Maybe WCS has realized from previous expertise that it’s greatest to not problem something the despotic Congolese authorities does. As a substitute of standing up for the now threatened wildlife in each Complete’s oil concession and the offset website, a WCS web site explains that “we’re at present serving to the Authorities of Congo to map the [Bateke Plateau’s] biodiversity, with the eventual aim of making a nationwide park”. The proposed new Bambama-Lekana park, which WCS want to cowl 5,300 sq. kilometres of savannah west of Lefini, may maybe turn into a WCS ‘offset’ for Complete’s ‘offset’. In fact this is able to imply that Bateke’s human inhabitants can sit up for being evicted from much more of their land, as WCS has completed in different nationwide parks it has helped to determine within the Congo.
Non-natural non-solutions
The Complete undertaking in Congo’s Bateke Plateau highlights lots of the severe issues which might be prone to happen within the identify of so-called ‘Nature-Primarily based Options’ – the notion that supposedly ‘pure techniques’ can absorb atmosphere-changing carbon dioxide emitted elsewhere. It’s prone to be an environmental and probably a social catastrophe, and have little or no optimistic affect on local weather change. It can cowl up Complete’s continued huge emissions of greenhouse gases, and its probably extremely damaging oil concession close by within the Congo.

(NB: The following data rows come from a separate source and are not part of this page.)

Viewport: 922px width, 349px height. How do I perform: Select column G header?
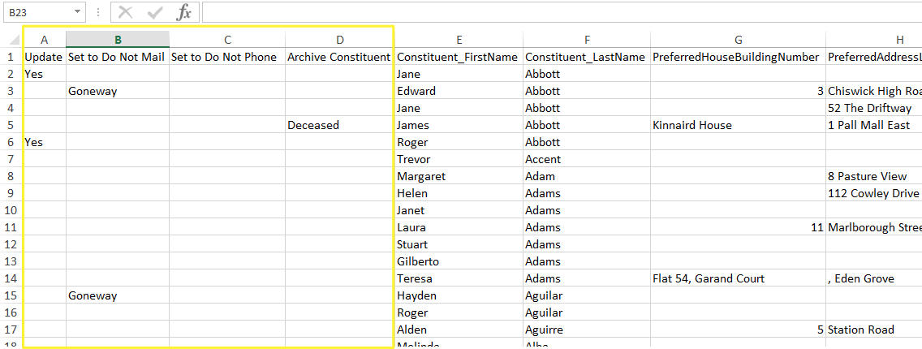[x=738, y=40]
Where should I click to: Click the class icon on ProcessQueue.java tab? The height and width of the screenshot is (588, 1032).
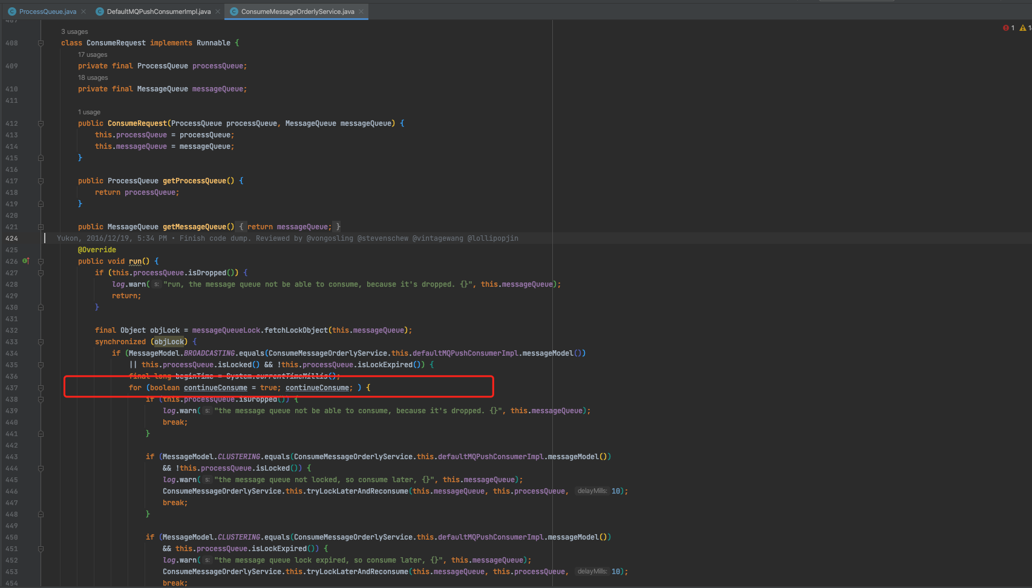11,11
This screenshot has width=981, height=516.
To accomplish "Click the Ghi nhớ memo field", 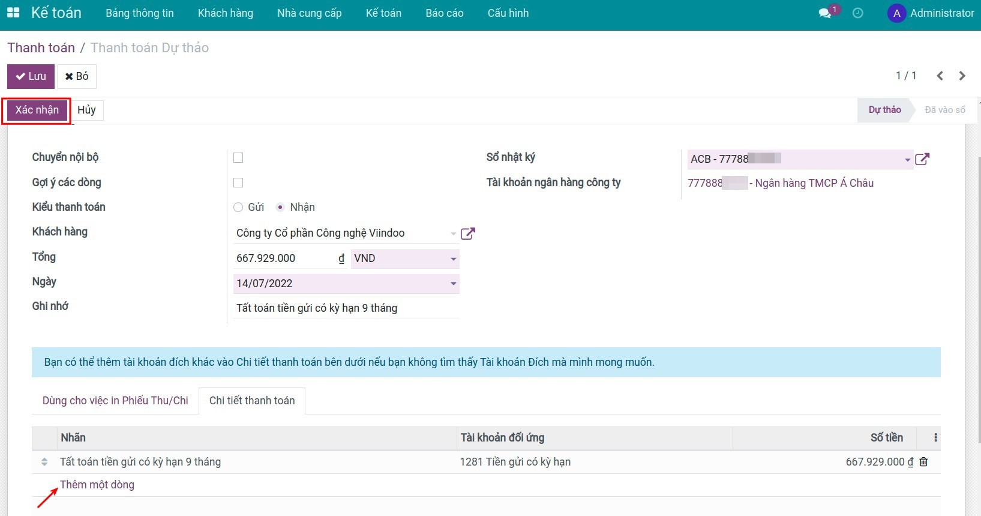I will 346,308.
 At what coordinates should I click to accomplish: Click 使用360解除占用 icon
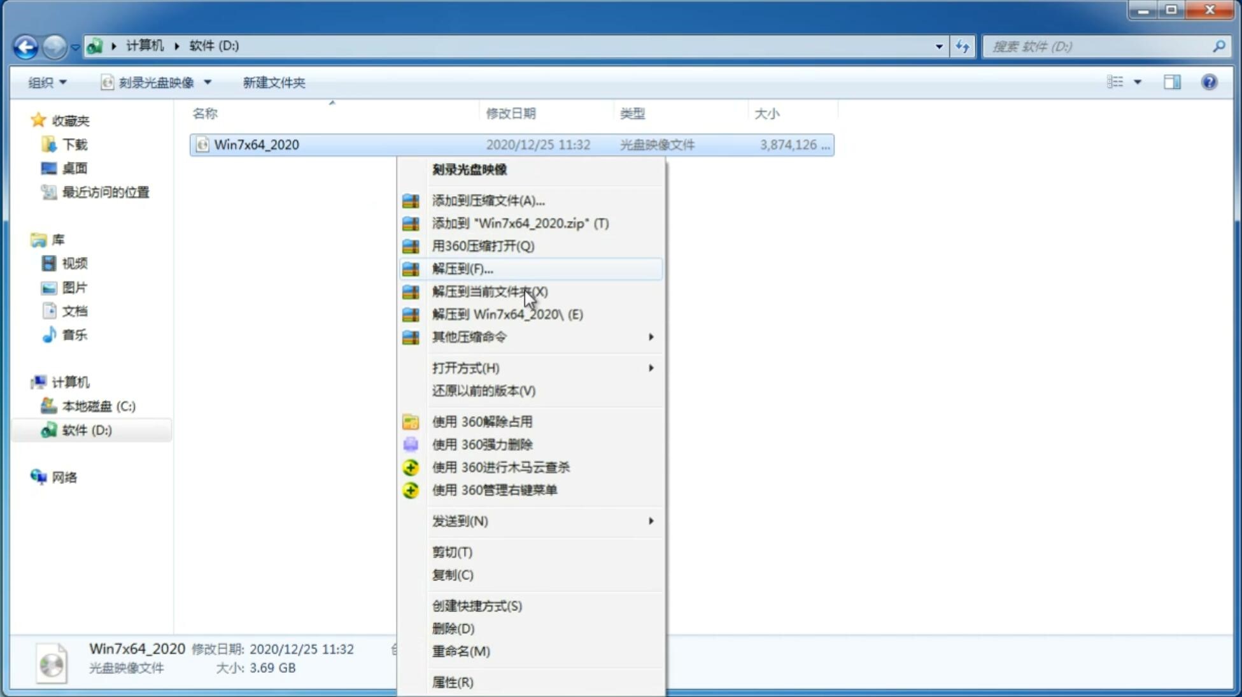click(409, 421)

However the entire idea of Nature-Primarily based Options was initially concocted by the conservation business – together with the Wildlife Conservation Society – as a way of having the ability to promote carbon credit from protected areas, and thus producing funds to create much more protected areas. The concept a lot appeals to main polluters like oil firms, in addition to wealthy world governments desirous to keep away from the onerous political selections wanted to quickly scale back fossil gasoline consumption. Within the state of affairs created in 2017 by The Nature Conservancy of nature-based options accounting for 37% of local weather mitigation by 2030 – a declare a lot repeated by the conservation business and a few decision-makers – round twenty thousand plantation initiatives much like Complete’s must be established nearly instantly, masking round 800 million hectares of land.
Complete’s undertaking within the Congo is perhaps horrible, but it surely’ll definitely not be the final of the monstrous offspring spawned by the conservation and fossil gasoline industries’ marriage of frequent self-interest.
Simon Counsell is the previous director of Rainforest Basis UK, is at present adviser to Survival Worldwide, and researches and writes on nature-based options and colonial conservation.